How long must we sing this song?
How long, how long?*
As imagens de 40 anos atrás continuam vívidas nas íris de todo
cidadão brasileiro. São marcas indeléveis no corpo nacional. Feridas que
não cicatrizam. O golpe alterou para sempre os destino de todos nós,
até mesmo daqueles que sequer existiam.
Personagens heróicos, dados a voluntariedade, a retidão de
caráter, a fibra e a defesa de ideais, caçados como animais e empalados
em praça pública, de forma exemplar.

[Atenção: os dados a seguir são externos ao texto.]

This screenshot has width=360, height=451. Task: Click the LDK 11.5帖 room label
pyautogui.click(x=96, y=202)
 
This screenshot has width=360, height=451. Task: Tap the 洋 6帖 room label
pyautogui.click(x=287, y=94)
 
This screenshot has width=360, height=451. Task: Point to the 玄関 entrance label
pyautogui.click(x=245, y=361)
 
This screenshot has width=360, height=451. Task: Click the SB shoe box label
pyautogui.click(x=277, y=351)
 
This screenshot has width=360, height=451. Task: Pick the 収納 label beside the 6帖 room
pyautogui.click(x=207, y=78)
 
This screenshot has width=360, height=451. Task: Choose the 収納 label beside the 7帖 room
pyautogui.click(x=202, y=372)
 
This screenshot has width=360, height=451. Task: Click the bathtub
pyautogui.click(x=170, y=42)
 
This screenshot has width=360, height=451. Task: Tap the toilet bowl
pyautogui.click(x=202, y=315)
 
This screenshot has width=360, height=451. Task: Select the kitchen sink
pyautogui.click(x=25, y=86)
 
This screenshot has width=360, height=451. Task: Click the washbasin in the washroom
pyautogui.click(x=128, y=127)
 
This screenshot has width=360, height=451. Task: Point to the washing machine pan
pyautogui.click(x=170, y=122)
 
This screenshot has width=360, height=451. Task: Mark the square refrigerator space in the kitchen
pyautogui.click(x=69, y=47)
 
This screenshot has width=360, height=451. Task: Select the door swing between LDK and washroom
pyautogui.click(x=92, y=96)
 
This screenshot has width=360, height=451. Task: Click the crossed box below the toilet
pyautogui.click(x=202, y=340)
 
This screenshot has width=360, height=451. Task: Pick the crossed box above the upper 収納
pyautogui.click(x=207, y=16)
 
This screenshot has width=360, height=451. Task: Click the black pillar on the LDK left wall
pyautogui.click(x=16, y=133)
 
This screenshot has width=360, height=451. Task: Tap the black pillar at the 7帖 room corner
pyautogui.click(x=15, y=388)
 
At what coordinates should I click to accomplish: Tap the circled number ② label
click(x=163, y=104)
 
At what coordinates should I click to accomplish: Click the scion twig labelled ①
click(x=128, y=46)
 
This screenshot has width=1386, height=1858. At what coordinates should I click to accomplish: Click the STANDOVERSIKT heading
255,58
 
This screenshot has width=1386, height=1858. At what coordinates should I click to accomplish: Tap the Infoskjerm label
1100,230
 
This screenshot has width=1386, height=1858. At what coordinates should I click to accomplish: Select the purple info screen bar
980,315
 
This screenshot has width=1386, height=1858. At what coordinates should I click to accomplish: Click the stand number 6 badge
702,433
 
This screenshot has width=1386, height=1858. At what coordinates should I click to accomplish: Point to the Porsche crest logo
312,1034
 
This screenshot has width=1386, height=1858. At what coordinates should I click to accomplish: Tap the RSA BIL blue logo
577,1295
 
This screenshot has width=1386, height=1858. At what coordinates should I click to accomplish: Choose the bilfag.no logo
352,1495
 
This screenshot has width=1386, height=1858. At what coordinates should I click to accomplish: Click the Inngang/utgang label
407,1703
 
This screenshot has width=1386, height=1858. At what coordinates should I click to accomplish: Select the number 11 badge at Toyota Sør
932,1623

Personagens infames, metendo o
coturno na cara da sociedade, com todo escárnio e desprezo pela
humanidade, com o escopo de manter a ordem e acelerar o progresso.
Infelizmente, milhares de outros personagens, hoje em dia tratados como
heróicos ou infames, graças às circunstâncias criadas nesse purgatório
terrestre.
Uma ínfima parcela da sociedade conhecia os fundamentos do
comunismo. (aliás, nesse aspecto, pouco coisa mudou!). Pois os golpistas
utilizaram a velha artimanha de instigar o pavor ao desconhecido para
tentar alguma adesão, algum respaldo. Ao invés de levar luz onde há
trevas, conhecimento onde há ignorância, leva-se o medo, e mantém-se a
dominação, intelectual e física. A grande massa, circunstancialmente
covarde, se omitiu.
Mesmo assim, foram repudiados pelo povo. Jamais houve uma
manifestação popular tem apoio ao regime de exceção. Os desfiles de 7 de
setembro lembravam o totalitarismo nazi-fascista. Vaquinhas de
presépio, acuadas, aplaudiam comedidamente o passar dos tanques, que por
qualquer motivo, poderiam esmagá-los instantes depois. Multidão
reunida? Só pelas diretas...
Não menos culpados foram os “intelectuais” que tentaram dar um
quê de racionalidade naquela estupidez. Bob Fields, Mário Henrique
Simonssen, Delfim Netto. Jamais se aproximaram dos porões da ditadura.
Jamais sujaram seus belos ternos, cortes impecáveis, com o sangue dos
inocentes. Porém cometeram, não uma, mas várias vezes, o crime de
lesa-pátria. Tornaram o FGTS um regime obrigatório, esfaqueando o suado
salário do trabalhador. Revogaram a lei de remessa de lucros. Engessaram
a reforma agrária, revertendo nosso campo para a exportação.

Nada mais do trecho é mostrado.